**EXERCISE DESCRIPTION**
Extract every line in the records below that contains the string "label".

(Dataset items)
# # # #

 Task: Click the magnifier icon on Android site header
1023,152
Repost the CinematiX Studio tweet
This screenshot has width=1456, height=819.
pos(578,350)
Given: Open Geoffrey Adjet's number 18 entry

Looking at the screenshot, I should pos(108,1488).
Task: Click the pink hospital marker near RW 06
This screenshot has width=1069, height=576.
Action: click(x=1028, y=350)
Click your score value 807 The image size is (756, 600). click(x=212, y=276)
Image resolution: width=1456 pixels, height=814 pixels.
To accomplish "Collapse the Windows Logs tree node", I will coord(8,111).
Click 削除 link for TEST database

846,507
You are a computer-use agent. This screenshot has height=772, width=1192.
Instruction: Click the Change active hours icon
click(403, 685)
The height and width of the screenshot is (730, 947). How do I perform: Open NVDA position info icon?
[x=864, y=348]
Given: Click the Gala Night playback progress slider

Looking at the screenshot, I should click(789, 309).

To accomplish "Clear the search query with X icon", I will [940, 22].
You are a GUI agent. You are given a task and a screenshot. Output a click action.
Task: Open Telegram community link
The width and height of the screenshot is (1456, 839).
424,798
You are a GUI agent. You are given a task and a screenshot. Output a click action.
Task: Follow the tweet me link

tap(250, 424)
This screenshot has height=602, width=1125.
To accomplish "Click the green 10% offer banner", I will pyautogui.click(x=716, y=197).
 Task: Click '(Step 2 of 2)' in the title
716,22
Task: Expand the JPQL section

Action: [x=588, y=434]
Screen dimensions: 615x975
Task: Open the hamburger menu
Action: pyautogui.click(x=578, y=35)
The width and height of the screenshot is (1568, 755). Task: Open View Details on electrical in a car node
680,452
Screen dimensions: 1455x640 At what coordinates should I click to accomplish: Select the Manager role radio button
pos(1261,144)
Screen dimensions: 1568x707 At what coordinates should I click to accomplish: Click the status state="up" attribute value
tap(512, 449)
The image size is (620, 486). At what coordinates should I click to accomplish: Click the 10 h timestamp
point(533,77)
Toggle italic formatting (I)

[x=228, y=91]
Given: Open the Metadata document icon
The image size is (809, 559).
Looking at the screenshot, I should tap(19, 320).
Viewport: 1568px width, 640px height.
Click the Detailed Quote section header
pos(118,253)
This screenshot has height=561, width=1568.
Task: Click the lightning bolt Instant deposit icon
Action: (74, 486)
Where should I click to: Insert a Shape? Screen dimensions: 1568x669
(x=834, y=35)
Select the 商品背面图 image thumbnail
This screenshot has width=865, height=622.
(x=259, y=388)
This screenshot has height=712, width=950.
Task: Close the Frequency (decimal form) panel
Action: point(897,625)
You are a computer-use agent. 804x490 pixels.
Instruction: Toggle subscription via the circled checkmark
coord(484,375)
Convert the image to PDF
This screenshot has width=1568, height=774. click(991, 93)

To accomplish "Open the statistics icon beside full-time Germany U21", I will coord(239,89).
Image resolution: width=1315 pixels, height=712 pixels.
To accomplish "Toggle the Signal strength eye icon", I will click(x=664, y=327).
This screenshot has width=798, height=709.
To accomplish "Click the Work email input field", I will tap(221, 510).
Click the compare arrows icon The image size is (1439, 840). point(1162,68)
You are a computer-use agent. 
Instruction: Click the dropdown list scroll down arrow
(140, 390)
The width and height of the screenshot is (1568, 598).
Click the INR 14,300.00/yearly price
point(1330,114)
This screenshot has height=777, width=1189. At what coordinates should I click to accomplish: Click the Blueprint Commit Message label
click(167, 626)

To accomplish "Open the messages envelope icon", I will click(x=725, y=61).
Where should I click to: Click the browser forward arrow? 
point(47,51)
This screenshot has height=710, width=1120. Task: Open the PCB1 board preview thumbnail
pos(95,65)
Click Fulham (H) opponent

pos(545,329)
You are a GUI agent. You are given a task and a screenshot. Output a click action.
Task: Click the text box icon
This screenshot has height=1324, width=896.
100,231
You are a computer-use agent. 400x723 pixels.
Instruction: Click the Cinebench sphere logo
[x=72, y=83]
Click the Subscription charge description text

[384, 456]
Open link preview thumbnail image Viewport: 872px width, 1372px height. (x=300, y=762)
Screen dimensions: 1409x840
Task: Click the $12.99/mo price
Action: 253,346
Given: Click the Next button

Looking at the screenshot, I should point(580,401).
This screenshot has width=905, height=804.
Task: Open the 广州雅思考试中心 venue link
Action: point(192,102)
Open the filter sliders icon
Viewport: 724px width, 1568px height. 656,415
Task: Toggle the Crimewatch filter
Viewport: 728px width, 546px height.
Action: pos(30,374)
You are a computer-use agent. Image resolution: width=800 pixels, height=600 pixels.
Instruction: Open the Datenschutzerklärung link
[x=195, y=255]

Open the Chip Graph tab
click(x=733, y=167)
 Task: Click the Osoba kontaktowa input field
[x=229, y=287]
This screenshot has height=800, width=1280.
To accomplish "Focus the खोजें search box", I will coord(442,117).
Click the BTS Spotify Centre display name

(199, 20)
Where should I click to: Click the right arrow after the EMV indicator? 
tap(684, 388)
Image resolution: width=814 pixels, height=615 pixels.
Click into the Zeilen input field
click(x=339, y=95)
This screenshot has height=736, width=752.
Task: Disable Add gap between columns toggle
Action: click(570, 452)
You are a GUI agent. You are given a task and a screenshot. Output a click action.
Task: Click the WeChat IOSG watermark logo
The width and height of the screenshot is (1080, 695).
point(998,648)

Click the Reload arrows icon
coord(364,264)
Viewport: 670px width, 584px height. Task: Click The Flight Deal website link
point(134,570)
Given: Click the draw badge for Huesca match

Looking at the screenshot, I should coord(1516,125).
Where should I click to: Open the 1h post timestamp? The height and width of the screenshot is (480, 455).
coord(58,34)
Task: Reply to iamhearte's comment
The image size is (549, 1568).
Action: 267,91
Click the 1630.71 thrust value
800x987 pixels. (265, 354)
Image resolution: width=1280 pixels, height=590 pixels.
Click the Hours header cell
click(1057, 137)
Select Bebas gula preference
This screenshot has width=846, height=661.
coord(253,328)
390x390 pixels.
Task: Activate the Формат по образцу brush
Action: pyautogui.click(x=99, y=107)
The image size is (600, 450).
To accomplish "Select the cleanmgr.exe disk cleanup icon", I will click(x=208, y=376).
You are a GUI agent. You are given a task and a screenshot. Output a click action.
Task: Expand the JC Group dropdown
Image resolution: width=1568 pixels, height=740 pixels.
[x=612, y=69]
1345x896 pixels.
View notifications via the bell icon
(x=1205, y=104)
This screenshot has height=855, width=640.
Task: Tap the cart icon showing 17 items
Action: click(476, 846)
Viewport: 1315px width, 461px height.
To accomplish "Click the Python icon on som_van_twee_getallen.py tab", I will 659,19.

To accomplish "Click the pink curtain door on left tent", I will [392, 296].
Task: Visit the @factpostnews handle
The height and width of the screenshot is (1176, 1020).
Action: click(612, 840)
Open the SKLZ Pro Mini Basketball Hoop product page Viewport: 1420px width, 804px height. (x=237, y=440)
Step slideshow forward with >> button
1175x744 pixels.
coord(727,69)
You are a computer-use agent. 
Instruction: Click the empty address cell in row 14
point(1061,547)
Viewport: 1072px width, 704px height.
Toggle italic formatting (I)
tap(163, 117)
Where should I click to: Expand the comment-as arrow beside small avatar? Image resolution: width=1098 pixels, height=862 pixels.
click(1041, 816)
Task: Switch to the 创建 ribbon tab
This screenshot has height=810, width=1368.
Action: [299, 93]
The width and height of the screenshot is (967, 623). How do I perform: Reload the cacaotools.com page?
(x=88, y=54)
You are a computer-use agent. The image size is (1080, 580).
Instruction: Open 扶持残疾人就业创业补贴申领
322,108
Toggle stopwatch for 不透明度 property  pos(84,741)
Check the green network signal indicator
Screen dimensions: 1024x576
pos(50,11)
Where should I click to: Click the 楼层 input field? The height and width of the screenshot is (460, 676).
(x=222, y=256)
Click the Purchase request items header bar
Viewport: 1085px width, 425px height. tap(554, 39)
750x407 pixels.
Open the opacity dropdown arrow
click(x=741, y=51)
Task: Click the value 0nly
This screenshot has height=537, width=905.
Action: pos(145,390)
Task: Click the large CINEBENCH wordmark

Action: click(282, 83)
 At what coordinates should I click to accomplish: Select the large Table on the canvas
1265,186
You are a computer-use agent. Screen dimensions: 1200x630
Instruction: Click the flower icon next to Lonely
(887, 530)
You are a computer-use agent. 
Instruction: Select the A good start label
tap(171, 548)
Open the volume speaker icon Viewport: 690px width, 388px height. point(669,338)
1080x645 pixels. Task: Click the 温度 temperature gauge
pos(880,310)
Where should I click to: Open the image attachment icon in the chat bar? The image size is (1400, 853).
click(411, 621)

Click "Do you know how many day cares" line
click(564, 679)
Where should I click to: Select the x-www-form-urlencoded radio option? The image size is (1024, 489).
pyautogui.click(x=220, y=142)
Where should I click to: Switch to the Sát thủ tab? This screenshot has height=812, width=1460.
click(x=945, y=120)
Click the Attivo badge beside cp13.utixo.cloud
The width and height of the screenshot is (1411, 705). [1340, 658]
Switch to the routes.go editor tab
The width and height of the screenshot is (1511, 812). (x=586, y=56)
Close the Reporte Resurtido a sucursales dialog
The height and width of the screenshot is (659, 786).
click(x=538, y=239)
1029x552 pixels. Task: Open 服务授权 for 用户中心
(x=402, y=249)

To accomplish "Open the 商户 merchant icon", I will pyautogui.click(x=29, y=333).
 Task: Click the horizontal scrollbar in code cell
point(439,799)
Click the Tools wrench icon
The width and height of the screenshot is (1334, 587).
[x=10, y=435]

# # # #

**TASK ANSWER**
This screenshot has height=777, width=1189. At what coordinates should I click to accomplish: Click the Blueprint Commit Message label
Instruction: Select the A good start label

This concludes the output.